The common dangers of electricity include electric shock, burns, fires, and explosions. These can occur from direct contact with live wires, faulty or damaged electrical equipment, and overloading electrical circuits.

What are the effects of electric shock on the body?

Electric shock can cause muscle contractions, burns, and even stop the heart. The severity of the effects depends on the amount of current passing through the body and the duration of the shock.

How can I prevent electrical accidents?

To prevent electrical accidents, it is important to follow safety precautions such as using electrical equipment and outlets properly, keeping water away from electrical devices, and avoiding overloading circuits. Regular maintenance and proper grounding of electrical equipment can also help prevent accidents.

What should I do if someone gets an electric shock?

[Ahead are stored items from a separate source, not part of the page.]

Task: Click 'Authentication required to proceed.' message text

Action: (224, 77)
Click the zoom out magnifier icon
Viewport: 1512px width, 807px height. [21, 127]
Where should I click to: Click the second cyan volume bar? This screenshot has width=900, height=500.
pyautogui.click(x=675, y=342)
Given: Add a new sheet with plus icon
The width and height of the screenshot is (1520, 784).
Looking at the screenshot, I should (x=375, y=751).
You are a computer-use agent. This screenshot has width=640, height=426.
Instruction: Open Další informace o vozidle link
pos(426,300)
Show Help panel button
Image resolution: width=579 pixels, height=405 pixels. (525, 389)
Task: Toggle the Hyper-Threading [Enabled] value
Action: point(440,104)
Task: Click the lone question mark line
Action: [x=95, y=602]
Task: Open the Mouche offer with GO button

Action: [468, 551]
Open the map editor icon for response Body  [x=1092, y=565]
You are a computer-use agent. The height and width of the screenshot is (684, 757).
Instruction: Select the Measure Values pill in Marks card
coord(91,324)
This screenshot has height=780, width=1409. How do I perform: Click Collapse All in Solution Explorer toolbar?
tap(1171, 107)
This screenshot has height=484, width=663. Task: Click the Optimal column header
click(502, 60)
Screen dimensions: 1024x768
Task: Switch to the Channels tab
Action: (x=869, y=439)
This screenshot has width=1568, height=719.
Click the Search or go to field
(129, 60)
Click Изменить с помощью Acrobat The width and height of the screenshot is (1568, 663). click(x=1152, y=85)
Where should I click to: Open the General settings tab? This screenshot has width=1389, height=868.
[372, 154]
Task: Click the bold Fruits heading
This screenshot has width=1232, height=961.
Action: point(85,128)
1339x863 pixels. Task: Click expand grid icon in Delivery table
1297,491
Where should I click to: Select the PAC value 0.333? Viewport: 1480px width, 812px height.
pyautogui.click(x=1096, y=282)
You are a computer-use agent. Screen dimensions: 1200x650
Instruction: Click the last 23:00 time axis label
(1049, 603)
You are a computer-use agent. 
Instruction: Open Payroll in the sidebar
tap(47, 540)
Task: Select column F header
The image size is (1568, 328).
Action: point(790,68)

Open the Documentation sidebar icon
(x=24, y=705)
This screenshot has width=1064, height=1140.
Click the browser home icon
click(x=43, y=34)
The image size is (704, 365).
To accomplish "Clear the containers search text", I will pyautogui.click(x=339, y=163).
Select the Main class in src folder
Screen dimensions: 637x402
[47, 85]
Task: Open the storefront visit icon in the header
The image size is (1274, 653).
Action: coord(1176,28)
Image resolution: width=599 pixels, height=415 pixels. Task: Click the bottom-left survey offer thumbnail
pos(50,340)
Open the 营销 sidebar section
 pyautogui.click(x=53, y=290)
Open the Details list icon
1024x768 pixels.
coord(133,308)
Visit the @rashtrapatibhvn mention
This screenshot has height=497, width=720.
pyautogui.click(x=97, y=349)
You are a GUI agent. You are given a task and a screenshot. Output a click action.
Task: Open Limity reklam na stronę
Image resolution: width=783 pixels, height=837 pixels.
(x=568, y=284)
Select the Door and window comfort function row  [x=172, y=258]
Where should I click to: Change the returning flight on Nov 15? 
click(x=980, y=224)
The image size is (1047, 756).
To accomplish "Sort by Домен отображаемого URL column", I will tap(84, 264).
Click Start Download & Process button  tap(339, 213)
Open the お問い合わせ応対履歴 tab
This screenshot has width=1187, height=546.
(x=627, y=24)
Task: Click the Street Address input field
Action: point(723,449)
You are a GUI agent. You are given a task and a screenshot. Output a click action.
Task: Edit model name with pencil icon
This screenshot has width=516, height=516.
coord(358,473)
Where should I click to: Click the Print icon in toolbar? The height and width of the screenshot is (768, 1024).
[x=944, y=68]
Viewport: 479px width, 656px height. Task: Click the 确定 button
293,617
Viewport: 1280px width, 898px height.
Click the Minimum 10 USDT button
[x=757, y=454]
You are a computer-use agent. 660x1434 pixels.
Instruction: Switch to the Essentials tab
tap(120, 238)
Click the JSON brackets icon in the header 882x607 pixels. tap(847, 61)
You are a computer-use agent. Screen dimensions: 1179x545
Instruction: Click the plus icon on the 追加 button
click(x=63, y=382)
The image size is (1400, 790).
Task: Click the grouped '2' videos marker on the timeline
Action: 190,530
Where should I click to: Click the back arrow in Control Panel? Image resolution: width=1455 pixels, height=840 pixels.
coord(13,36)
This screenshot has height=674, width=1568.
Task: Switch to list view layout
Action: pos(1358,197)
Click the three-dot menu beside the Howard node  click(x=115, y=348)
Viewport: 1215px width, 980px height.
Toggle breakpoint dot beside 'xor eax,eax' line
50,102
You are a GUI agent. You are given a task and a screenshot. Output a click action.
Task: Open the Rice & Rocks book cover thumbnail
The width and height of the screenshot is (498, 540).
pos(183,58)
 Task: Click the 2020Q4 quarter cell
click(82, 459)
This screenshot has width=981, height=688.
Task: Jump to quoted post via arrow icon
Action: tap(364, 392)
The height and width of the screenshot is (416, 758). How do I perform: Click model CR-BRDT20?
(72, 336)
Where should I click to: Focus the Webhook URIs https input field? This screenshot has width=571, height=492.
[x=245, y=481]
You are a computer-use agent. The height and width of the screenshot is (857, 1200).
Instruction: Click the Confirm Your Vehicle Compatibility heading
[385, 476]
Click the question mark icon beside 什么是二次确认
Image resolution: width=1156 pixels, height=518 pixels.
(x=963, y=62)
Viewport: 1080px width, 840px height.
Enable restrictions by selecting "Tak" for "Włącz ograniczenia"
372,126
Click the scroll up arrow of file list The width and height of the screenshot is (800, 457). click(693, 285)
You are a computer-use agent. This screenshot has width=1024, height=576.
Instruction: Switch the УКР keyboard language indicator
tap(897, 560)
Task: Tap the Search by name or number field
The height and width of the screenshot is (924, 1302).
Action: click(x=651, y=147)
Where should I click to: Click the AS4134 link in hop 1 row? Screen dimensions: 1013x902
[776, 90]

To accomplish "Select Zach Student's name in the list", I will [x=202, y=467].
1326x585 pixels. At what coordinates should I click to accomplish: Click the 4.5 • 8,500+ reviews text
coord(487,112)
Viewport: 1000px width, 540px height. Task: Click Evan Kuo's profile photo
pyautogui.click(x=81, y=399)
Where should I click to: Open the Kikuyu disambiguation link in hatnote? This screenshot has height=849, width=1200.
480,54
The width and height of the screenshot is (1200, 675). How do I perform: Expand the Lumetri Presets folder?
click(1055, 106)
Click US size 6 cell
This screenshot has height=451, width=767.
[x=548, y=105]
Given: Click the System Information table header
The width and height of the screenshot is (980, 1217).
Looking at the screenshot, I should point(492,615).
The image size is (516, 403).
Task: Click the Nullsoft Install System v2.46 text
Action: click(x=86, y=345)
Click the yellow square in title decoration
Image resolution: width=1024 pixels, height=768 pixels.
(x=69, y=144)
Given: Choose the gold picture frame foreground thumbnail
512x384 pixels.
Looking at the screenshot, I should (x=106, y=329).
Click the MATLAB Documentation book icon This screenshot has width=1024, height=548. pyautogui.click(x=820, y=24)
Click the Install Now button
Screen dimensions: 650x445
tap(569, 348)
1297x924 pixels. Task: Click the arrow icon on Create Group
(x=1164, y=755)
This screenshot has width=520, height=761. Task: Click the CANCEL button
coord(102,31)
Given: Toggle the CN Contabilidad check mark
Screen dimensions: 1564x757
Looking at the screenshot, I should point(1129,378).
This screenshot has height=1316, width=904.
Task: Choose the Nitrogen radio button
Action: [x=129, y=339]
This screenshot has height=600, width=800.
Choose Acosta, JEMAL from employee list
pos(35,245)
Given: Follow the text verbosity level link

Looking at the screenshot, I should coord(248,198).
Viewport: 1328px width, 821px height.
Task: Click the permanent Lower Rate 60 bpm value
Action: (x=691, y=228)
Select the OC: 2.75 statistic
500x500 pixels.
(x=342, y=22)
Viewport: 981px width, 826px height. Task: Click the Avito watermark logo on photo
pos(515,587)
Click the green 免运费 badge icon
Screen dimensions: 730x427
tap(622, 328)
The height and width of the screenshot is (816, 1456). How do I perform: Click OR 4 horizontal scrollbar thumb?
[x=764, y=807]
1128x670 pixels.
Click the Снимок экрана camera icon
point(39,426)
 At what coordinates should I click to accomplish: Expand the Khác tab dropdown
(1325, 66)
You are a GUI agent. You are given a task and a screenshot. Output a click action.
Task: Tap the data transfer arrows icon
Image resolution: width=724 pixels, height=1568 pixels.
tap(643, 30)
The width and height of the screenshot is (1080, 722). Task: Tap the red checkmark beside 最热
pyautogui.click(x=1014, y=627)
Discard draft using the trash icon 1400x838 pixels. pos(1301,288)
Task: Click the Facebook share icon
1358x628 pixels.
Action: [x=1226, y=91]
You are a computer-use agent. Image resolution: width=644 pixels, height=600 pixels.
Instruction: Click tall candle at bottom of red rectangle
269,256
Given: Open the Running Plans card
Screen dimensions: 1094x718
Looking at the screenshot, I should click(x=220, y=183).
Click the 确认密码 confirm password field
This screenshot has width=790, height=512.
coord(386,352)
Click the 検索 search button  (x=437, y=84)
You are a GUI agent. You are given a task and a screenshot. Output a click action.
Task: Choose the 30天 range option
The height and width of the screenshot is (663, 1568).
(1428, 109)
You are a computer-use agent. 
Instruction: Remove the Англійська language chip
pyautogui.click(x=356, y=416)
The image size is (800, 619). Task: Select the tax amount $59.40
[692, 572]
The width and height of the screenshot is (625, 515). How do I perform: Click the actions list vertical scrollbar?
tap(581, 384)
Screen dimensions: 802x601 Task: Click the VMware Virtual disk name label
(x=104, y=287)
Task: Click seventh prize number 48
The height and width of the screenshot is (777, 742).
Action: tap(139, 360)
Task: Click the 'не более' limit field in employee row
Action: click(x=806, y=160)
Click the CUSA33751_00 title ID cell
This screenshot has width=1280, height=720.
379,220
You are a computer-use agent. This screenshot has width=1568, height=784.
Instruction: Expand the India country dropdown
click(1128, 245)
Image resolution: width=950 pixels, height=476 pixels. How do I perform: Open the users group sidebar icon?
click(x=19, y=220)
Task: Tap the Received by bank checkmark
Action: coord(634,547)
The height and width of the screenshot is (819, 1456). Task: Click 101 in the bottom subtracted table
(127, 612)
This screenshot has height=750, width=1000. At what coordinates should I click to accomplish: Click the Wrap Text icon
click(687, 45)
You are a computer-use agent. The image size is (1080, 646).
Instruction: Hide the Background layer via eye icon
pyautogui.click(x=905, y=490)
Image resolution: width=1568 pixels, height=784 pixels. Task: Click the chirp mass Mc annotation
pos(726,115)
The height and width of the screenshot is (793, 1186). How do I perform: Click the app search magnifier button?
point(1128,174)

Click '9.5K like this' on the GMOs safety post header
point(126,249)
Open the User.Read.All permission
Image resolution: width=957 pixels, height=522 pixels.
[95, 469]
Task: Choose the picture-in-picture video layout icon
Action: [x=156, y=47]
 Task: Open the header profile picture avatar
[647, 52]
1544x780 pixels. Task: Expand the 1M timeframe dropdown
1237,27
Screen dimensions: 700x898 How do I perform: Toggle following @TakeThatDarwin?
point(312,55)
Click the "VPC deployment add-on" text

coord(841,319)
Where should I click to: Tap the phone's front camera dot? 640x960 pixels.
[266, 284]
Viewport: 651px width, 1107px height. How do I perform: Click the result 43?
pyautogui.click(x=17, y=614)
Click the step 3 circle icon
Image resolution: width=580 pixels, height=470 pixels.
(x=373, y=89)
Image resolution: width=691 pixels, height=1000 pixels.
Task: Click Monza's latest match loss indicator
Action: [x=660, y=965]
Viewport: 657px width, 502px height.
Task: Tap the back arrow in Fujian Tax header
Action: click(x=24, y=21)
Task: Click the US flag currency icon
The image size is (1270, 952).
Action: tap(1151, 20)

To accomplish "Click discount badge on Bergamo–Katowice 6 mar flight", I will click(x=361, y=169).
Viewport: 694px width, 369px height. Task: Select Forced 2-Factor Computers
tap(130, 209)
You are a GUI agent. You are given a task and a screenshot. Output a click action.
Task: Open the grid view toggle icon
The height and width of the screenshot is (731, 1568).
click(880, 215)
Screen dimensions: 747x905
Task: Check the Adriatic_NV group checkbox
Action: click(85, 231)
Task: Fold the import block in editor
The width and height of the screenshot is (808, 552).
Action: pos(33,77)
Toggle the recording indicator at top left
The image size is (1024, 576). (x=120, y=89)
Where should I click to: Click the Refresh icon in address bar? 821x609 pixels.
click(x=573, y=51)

If someone gets an electric shock, call for medical help immediately. Do not touch the person if they are still in contact with the electrical source. If the person is no longer in contact with the source, check for breathing and pulse and administer CPR if necessary.

What are the long-term health effects of electrical accidents?

Long-term health effects of electrical accidents can include nerve damage, muscle weakness, and memory loss. In severe cases, electric shock can also lead to cardiac and respiratory problems, and even death. It is important to seek medical attention after an electrical accident, even if there are no immediate symptoms.